Record extracts:
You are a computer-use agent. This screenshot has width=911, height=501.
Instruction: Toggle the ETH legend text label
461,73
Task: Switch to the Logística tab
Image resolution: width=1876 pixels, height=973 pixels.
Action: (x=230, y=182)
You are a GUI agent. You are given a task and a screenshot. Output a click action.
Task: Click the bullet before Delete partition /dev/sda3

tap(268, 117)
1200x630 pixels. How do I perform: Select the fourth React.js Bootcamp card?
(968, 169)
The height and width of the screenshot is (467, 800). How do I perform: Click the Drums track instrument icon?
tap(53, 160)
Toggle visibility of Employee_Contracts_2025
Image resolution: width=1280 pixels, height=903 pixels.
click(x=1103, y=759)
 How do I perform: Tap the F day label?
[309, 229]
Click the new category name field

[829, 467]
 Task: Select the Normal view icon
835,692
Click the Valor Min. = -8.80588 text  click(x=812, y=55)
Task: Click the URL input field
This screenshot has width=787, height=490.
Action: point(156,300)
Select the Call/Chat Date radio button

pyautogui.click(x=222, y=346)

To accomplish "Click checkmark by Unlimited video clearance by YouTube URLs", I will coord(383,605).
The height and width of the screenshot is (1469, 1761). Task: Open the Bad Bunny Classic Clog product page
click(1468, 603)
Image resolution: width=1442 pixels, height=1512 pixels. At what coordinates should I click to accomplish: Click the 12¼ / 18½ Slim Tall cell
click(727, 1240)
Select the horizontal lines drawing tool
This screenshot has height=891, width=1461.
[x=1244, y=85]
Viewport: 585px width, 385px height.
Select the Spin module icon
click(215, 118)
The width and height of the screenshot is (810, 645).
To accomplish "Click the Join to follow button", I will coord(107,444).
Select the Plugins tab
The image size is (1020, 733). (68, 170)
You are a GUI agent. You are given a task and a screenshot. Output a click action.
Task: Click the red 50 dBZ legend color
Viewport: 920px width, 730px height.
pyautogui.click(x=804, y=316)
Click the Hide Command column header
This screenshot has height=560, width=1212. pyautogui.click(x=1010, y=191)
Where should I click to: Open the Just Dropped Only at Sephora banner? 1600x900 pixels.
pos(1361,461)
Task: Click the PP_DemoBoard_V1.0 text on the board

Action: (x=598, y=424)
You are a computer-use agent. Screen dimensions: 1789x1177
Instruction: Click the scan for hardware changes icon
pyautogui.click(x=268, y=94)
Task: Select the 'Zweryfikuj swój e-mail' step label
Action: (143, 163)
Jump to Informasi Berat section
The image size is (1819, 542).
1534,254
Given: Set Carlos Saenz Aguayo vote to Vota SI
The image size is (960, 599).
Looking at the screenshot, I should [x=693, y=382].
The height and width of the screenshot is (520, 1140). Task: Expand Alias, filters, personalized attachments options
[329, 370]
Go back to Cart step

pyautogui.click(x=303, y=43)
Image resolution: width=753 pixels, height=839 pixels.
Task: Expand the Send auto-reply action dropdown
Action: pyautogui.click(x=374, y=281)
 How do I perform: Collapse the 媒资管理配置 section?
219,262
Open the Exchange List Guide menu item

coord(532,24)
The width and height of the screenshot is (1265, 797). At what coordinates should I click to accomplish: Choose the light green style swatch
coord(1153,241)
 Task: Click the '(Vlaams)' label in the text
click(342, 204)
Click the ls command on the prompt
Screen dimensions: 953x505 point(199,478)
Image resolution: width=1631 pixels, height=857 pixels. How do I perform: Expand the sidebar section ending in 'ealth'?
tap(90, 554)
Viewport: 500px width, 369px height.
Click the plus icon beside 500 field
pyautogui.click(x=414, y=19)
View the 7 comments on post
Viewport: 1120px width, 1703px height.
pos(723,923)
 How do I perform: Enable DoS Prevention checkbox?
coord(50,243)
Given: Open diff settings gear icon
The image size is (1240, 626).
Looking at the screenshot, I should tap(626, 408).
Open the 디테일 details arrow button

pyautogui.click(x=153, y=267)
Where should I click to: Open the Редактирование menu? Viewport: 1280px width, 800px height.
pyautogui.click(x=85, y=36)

Work task: Whenever a line in the material above holds the string "will", copy that line in full.

Your solution:
To accomplish "Click checkmark by Unlimited video clearance by YouTube URLs", I will coord(383,605).
To accomplish "Click the Join to follow button", I will coord(107,444).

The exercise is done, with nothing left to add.